_EXERCISE OBJECTIVE_
Check each line below for the word "marker", and copy those that have it.

_RECORDS FOR THE EXERCISE_
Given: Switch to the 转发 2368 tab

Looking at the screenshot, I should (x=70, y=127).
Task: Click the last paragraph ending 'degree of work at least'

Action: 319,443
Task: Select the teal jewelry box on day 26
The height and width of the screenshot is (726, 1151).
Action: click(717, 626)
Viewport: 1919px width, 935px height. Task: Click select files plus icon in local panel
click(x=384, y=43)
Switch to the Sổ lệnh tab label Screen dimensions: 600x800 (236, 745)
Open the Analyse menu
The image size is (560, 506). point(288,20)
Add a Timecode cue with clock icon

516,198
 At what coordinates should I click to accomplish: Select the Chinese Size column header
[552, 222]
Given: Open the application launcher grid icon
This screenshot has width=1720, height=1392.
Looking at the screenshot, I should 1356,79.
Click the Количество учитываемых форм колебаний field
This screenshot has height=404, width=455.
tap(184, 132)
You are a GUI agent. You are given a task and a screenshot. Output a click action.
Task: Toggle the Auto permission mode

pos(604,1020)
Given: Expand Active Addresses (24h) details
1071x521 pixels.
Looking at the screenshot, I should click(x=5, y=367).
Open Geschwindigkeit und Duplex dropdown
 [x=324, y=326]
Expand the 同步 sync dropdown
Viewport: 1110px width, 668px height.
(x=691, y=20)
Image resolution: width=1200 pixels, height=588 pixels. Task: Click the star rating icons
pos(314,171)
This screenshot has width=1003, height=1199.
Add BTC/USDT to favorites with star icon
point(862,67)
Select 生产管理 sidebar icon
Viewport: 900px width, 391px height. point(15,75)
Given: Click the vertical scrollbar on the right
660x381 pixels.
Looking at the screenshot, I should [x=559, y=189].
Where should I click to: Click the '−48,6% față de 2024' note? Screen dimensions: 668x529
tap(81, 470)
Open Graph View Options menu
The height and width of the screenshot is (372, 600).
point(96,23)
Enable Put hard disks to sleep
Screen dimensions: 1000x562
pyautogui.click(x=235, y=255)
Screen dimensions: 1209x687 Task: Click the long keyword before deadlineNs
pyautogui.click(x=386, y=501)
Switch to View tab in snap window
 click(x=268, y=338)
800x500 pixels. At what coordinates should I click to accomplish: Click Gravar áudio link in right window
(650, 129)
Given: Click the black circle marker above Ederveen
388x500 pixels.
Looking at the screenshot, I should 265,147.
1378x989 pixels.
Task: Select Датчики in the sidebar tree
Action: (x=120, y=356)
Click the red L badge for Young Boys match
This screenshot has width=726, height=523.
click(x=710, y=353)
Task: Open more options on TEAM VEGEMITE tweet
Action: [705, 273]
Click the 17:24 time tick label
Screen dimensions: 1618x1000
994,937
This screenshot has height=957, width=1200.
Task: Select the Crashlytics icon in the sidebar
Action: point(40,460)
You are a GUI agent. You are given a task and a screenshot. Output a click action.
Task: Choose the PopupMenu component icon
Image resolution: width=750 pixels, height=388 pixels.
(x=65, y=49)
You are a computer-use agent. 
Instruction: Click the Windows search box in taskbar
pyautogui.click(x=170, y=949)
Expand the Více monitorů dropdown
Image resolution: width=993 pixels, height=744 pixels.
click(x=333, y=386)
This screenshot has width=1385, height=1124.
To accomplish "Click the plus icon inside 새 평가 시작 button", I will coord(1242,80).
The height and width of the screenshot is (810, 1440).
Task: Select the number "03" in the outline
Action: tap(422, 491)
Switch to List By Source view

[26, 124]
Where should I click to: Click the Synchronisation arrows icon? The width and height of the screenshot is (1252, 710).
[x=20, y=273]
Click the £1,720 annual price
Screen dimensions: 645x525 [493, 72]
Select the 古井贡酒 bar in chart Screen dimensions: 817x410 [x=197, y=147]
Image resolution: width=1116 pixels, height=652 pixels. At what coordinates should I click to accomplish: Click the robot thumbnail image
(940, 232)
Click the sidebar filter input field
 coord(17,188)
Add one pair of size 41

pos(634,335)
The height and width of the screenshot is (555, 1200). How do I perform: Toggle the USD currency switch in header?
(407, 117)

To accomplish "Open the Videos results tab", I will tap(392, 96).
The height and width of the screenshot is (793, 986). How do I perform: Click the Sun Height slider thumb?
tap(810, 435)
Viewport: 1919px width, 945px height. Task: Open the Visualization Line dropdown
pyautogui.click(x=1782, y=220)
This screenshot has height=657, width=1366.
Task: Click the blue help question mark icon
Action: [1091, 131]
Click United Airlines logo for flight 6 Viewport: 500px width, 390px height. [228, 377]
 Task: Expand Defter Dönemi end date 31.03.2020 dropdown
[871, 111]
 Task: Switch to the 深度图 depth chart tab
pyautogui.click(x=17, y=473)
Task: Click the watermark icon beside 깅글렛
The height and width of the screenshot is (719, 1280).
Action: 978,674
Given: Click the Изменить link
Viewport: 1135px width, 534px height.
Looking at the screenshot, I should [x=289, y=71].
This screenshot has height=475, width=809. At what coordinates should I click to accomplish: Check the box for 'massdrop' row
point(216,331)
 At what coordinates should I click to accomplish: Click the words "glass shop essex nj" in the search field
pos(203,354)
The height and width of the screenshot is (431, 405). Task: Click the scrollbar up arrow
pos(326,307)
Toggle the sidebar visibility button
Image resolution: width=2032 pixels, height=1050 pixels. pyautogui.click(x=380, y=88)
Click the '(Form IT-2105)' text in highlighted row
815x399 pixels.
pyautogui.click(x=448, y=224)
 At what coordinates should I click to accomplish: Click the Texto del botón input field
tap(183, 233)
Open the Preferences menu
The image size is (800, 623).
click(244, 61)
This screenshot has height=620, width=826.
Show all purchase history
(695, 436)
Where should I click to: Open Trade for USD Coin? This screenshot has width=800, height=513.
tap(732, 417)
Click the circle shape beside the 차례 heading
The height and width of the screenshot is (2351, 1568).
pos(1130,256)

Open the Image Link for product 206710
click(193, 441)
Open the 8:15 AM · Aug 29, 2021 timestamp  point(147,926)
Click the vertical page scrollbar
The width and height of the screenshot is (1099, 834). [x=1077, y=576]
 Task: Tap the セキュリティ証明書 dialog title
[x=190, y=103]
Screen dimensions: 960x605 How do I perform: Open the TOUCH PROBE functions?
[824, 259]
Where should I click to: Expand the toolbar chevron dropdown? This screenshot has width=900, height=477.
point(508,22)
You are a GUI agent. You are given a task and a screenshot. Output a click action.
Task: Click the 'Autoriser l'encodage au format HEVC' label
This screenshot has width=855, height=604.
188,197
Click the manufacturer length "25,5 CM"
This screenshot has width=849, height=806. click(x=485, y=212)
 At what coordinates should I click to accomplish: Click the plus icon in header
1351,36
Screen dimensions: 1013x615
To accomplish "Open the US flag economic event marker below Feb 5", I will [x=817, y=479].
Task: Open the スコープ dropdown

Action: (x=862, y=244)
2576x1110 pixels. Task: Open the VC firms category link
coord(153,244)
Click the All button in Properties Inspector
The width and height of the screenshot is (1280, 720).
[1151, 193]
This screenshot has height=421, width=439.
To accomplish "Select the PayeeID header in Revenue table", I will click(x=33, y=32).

_RESPONSE BELOW_
Given: Click the black circle marker above Ederveen
To accomplish "Open the US flag economic event marker below Feb 5", I will [x=817, y=479].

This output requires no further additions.